Parliament of India
(Rajya Sabha Secretariat)
Hundred and Forty-second Report on the petition praying for grant of one rank one pension to the armed forces personnel.
The Committee on Petitions of Rajya Sabha under the Chairmanship of Shri Bhagat Singh Koshyari, MP, presented its Hundred and Forty-second Report to the Rajya Sabha on 19th December, 2011 on the petition praying for grant of one rank one pension to the armed forces personnel.
2. The Petition was submitted by Shri Sanjay Prabhu and others, resident of Bangalore and countersigned by Rajeev Chandrasekhar, MP, Rajya Sabha.
3. The Committee during the course of its deliberations interacted with the petitioners, representatives of Departments of Ex-servicemen Welfare (M/o Defence), Expenditure (M/o Finance) and Pensions and Pensioner’s Welfare (M/o Personnel, Public Grievances and Pensions) and some organizations/individuals.
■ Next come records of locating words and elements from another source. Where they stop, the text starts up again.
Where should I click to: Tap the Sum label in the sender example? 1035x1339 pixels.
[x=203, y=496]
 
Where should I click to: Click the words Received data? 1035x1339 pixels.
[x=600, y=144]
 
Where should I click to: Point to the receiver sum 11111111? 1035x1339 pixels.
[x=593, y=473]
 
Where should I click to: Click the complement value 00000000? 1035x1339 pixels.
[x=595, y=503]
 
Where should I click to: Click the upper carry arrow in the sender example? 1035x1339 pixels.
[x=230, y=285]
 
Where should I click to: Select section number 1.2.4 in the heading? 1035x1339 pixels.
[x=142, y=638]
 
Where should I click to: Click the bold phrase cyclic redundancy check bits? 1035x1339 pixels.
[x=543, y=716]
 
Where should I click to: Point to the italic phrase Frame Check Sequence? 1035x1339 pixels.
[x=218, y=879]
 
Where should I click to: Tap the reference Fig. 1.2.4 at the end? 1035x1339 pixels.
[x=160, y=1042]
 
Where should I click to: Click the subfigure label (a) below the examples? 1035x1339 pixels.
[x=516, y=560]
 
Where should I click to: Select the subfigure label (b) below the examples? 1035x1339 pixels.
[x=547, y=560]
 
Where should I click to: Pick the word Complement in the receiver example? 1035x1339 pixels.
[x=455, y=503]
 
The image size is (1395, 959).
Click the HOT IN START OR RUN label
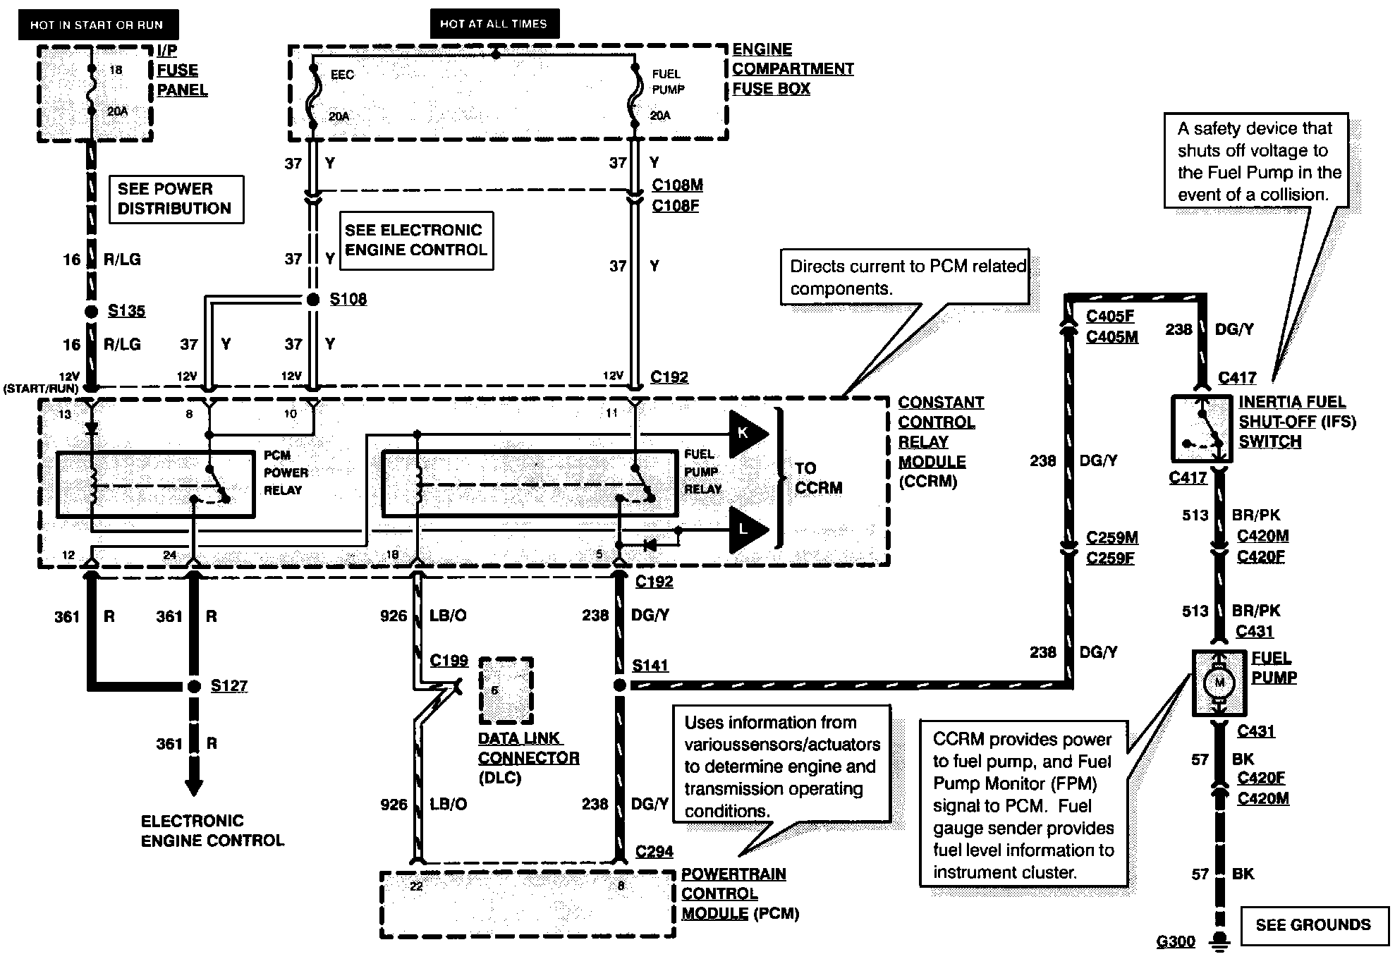click(x=97, y=25)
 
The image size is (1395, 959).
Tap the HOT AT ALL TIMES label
click(x=494, y=23)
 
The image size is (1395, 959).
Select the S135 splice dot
click(x=91, y=311)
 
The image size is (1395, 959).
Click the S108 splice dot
click(x=314, y=300)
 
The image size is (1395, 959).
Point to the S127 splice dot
click(x=194, y=686)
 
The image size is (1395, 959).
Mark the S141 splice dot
click(x=619, y=685)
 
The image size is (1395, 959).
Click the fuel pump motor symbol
click(x=1219, y=683)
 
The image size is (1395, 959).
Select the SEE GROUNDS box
click(x=1314, y=924)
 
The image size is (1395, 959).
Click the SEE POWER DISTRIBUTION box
click(x=176, y=199)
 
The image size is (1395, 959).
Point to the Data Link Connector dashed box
click(x=506, y=691)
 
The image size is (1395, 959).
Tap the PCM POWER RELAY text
click(x=286, y=472)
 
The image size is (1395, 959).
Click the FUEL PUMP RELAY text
click(x=702, y=471)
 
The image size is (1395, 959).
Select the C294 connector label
click(x=654, y=852)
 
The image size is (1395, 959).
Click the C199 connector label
click(x=449, y=661)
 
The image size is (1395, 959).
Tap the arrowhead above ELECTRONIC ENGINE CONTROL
click(x=194, y=788)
4. Following are the important recommendations of the Committee:-
4.1 The Committee has taken note of the fact that a sum of Rs.1300 crores is the total financial liability for the year 2011-12 in case OROP is implemented fully for all the defence personnel in the country across the board. The Committee was informed that out of this, 1065 crores would go to retirees belonging to Post Below Officer Ranks (PBOR) while the Commissioned Officers would be getting the remaining i.e. 235 crores. The Committee felt that 1300 crores is not a very big amount for a country of our size and economy for meeting the long pending demand of the armed forces of the country. The Committee understand that this 1300 crores is the expenditure for one year which might increase at the rate of 10 percent annually. Even if it is so, the Committee does not consider this amount to be high, keeping in view the objective for which it would be spent.
(Para 11 of the Report)
4.2 The Committee was not convinced with the version of the Ministry of Finance that the grant of OROP to the defence personnel would eventually generate similar requests from the civilian work force of the country under the Central Government and the State Governments. The Committee feels so because of the quite different terms and conditions of service of the two different categories of employments. The terms and conditions of armed forces are tougher and harsher than the civilian Government employee. On the issue of returning of service medals by the defence personnel of our country to the President of India in view of the Governments’ apathetic attitude towards their demand of grant of OROP, the Committee was of the view that our defence personnel should not feel alienated to this extent again and they are not forced to surrender their hard earned service medals in this manner to exhibit their discontent with the government policies.
(Para 11.2 of the Report)
4.3 The Committee also felt that the decision of the Government to bring our defence personnel on the pattern of the civilians with regard to their pay, pension, etc. (from Third Central Pay Commission onwards) is not a considered decision which has caused hardship to the defence personnel and has given birth to their demand for OROP. The Committee understand that before the Third Central Pay Commission, the defence personnel were getting their pay / pension on the basis of separate criteria unconnected with the criteria devised for the civilian work force. That criteria acknowledged and covered the concept of OROP which has been given up after the Third Central Pay Commission.